API's for search engines

Hi,

 

For WebSearcher of Palladian no preference [API, identifier] can be set for Google or DuckDuckGo. Both search engines do not work in the WebSearcher node [the other search engines work].

 

For Google I have set the API/identifier for Google Search, but to no avail. For DuckDuckGo I have no idea whether or not an API is required, all I can see that the node does not work for it, and that no API can be set.

 

Is there a workaround for this?

Henk

Hi Henk,

 

DuckDuckGo does not require an API key and should therefore work without configuration (just checked on my installation and it works fine). Can you give me more details, what is not working? Do you get any error messages in the console log? What was your query, how many queriy terms did you have (= rows in input column) and how many results did you request (= setting in node)?

 

The Google configuration in the preferences (Google Custom Search API key, Google Custom Search API identifier) are only required for the Google Custom Search. The others (Google, Google Blogs, Google Images, Google News, Google Plus) work without API key. Same here, if you encounter any problems, please describe them in detail so that we can sort them out.

 

Best,
Philipp

Hi Philipp,

when i set up a table creator with keywords 'knime AND palladian', both websearcher nodes [duckduckgo and google] work.

when i add a second word on a second line [e.g. 'weka'] then both nodes fail.

when i remove the second line, duckduckgo runs and google fails.

i have experimented with different search terms and nr of lines, and it is not really possible to replicate the problem.

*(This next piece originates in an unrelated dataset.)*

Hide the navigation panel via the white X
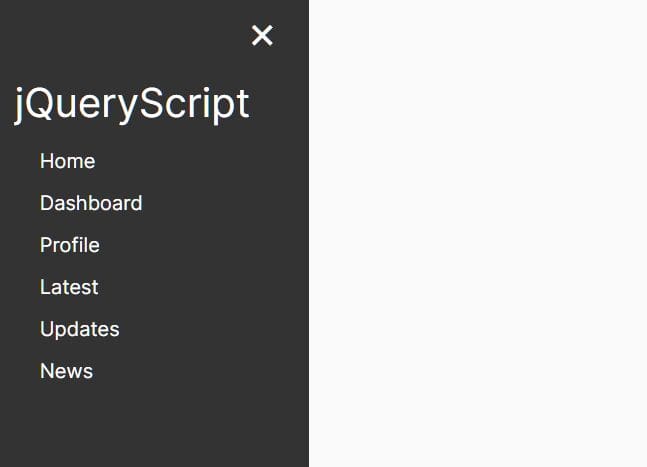 coord(262,35)
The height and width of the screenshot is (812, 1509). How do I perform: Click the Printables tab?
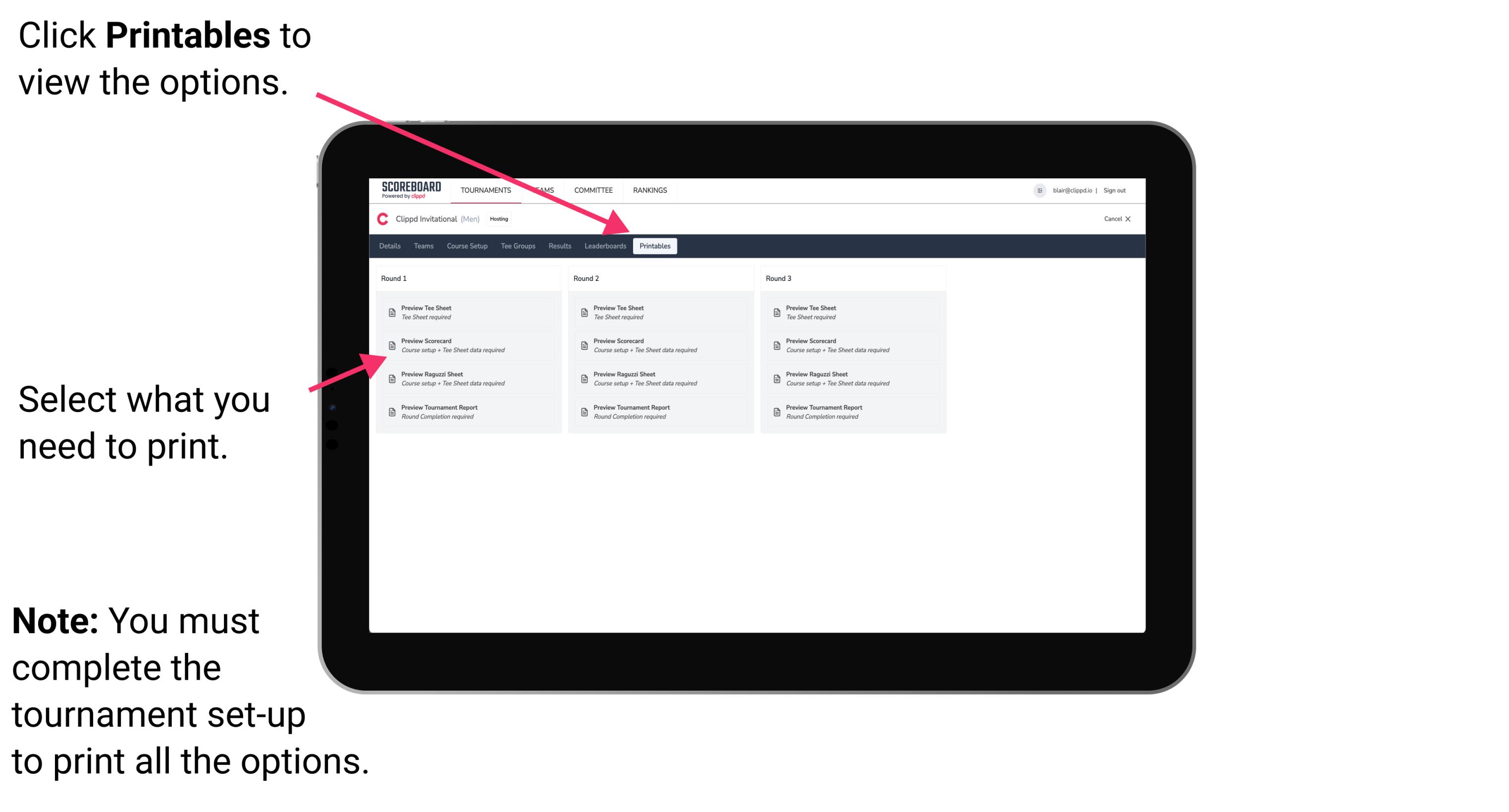(x=653, y=247)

here are the console messages:

ERROR     WebSearcher     Execute failed: Parse error while searching for "weka" with DuckDuckGo (request URL: "http://duckduckgo.com/d.js?l=us-en&p=1&s=20&q=weka", result String: "var q=window.location.href.indexOf('?q');if (q!=-1) q=window.location.href.replace(/^[^\?]+\?q=\??/,''); else {q=window.location.href.replace(/^http:\/\/[^\/]+\/?/,'');q=q.replace(/\_/g,' ');};q=q.replace(/\&.*$/,'');var dnd0=[{"c":"http://www.google.com/search?q="+q,"u":"http://www.google.com/search?q="+q,"a":"","d":"google.com search","t":"EOF","i":"www.google.com"}];if (nrn) nrn('d',dnd0);")
ERROR     WebSearcher     Execute failed: Exception parsing the JSON response while searching for "weka" with Google: JSONObject["responseData"] is not a JSONObject., JSON was: "{"responseData": null, "responseDetails": "Suspected Terms of Service Abuse. Please see http://code.google.com/apis/errors", "responseStatus": 403}"
ERROR     WebSearcher     Execute failed: Exception parsing the JSON response while searching for "knime AND palladian" with Google: JSONObject["responseData"] is not a JSONObject., JSON was: "{"responseData": null, "responseDetails": "Suspected Terms of Service Abuse. Please see http://code.google.com/apis/errors", "responseStatus": 403}"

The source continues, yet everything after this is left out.